Truly, she ought to try harder to avoid the man, though he had a disconcerting habit of occasionally turning up at the social engagements to which her mama insisted on dragging her. She should avoid him especially since some foolish feminine part of her seemed to respond intensely whenever he was near. The man represented a clear danger to her good sense—and self-control.
And now she was thinking of him again, after telling herself she wouldn’t.
Shaking her head with irritation, Emma said, ‘Shall we finish our tea and call on Lady Lyndlington?’
‘Yes, let’s,’ Olivia said. ‘All this talk of marriage makes me want to write angry letters, too.’

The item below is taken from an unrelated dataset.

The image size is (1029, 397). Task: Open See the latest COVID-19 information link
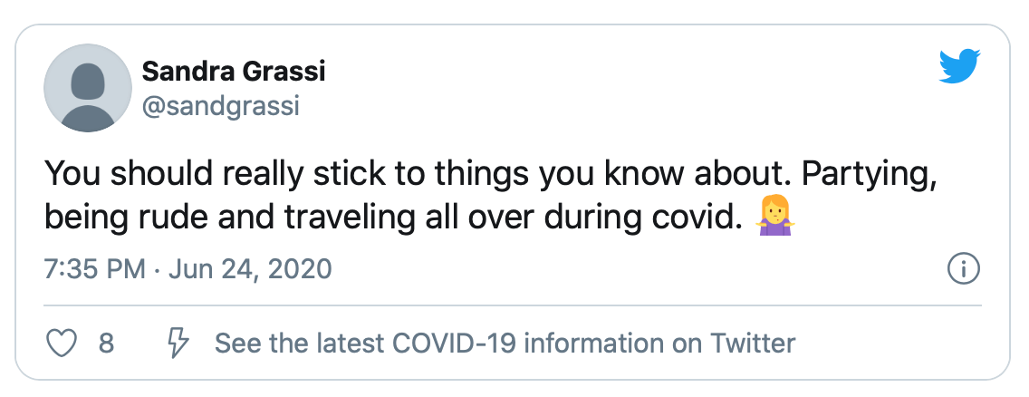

‘Indeed!’ Sara agreed with a smile. ‘Let’s hear it for a limit to child labour, votes for all—and a wider role in society for women!’
Though Emma and her schoolmates were fortunate enough to find Lady Lyndlington at home, they did not end up writing letters. The head of the Ladies’ Committee, the butler informed them, was already entertaining a guest—Mrs Christopher Lattimar, wife to the brother of Emma’s good friend Temperance.
Since that lady also happened to be the former Ellie Parmenter, who before her marriage had for years been the mistress of an older peer and was thus, despite her gentle birth, not accepted in society, the three had heard about, but never met, her.
‘Would you ladies like to join them, or would you prefer to call again later?’ the butler asked.
The ton might shun his wife, but Christopher Lattimar’s close circle of political friends and associates in Parliament had quietly welcomed her. Lady Maggie, wife of his good friend Giles Hadley, Viscount Lyndlington, had become something of a champion for her and one of the leading supporters of her school for girls.
It took only a moment for the three to exchange glances and a mutual nod. ‘We would be pleased to join them,’ Emma replied.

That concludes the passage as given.